Une étape cruciale pour le Niger en vue de la commercialisation de son pétrole. Mais la décision des autorités béninoises de ne pas acheminer le produit vient tout changer.
Selon David Morgan, analyste politique béninois, cette décision s'appuie sur le principe de souveraineté des États et sur le fait que la partie nigérienne ait maintenu fermée sa frontière avec son voisin.

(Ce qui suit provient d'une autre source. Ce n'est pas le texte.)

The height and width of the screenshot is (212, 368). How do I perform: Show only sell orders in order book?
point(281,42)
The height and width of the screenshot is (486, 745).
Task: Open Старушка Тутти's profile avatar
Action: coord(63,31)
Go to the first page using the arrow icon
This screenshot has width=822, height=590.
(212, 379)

D’après lui, "cela pourrait s'inscrire dans une logique de réciprocité qui viserait à amener la partie nigérienne à ouvrir ses frontières afin que les populations de part et d'autre puissent retrouver la dynamique d'échanges qui existait depuis longtemps."
Personne n’y gagne
David Morgan reconnaît cependant que cette décision ne va pas dans le sens du bon voisinage, et ne répond pas aux exigences du droit international.
"Cette décision ne s'inscrit pas dans la logique du droit d'accès à la mer qu'impose le droit international aux Etats riverains, pour faciliter le développement des États qui se retrouvent très loin des côtes, et donc n'ont pas l'accès à la mer pour les différents échanges commerciaux", note-t-il.

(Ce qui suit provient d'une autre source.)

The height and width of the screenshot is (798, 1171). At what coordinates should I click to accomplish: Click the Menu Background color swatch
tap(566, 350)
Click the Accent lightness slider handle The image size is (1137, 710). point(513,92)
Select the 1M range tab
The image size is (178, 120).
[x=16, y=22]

Pour Régis Hounkpè, analyste géopolitique, ce blocage du Bénin "va certainement exacerber les tensions, mais il n'est pas intéressant ni pour le Niger, ni pour le Bénin de continuer dans cette démarche. Je suis convaincu que le dialogue reviendra, que la diplomatie reprendra le chemin des relations traditionnelles entre le Bénin et le Niger, et que, surtout, d'un point de vue économique, diplomatique et stratégique, ces deux pays reviennent à leurs amours d'antan."

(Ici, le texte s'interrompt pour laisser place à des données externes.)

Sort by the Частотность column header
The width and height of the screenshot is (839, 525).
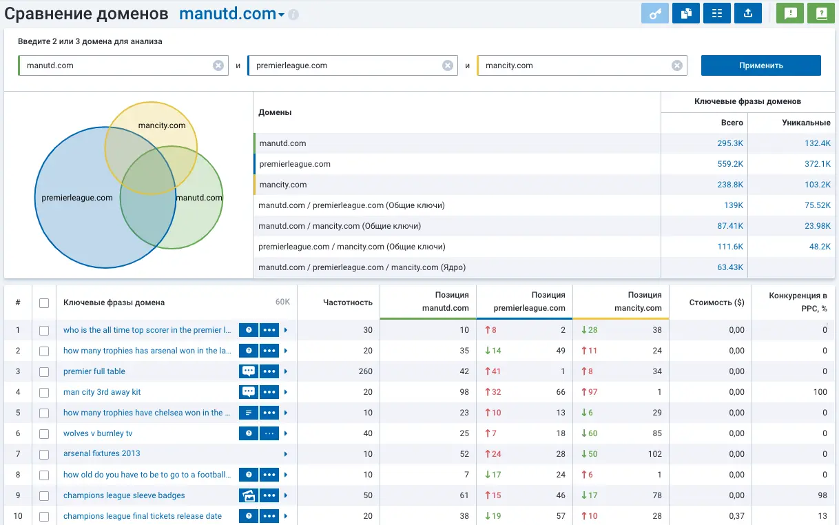(348, 302)
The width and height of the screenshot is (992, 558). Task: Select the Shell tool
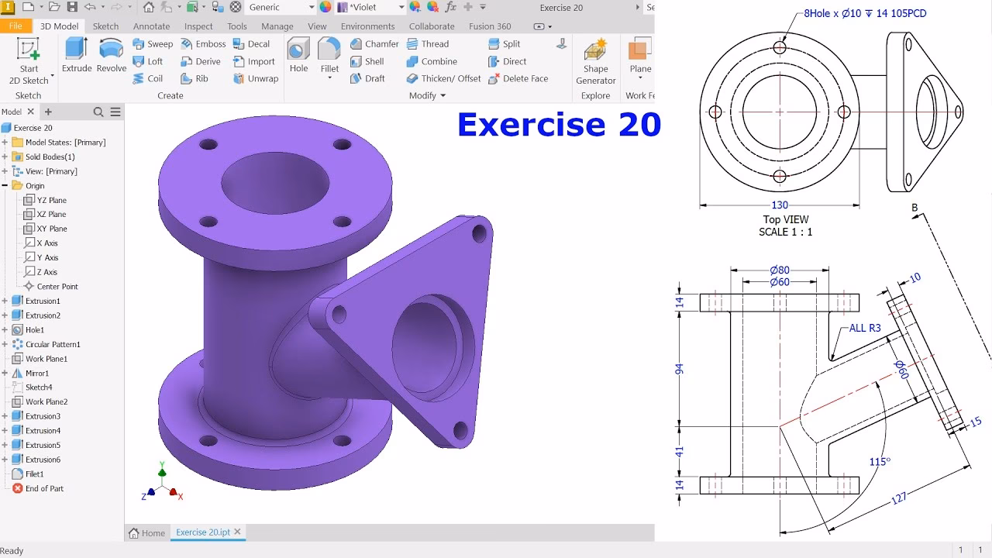[368, 61]
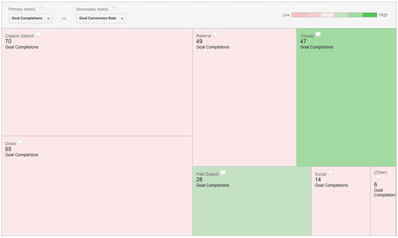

Coup de massue pour le Niger
Bloquer le pétrole dans les eaux du Bénin est un important revers le Niger. C'est ce que pense Raoul Hounsounou, spécialiste des questions économiques, au regard des engagements qu'auraient pris les dirigeants du pays vis-à-vis des Chinois qui exploitent ce pétrole et d'autres pays potentiels bénéficiaires de ce projet.
Il rappelle que "ce pays fonde ses espoirs sur le pétrole comme le point d'orgue de sa renaissance économique. Le pays perdrait 4,2 milliards par jour si son pétrole n'est pas exporté, ce sont les chiffres qu'ils ont budgétisés. De ces 4,2 milliards par jour, il y a 0,8 dollar par barils que le Bénin perdrait. La production à exporter est de 90 mille barils par jour."
Un blocage de l'aboutissement de ce projet engendrerait en somme une perte énorme pour le Niger.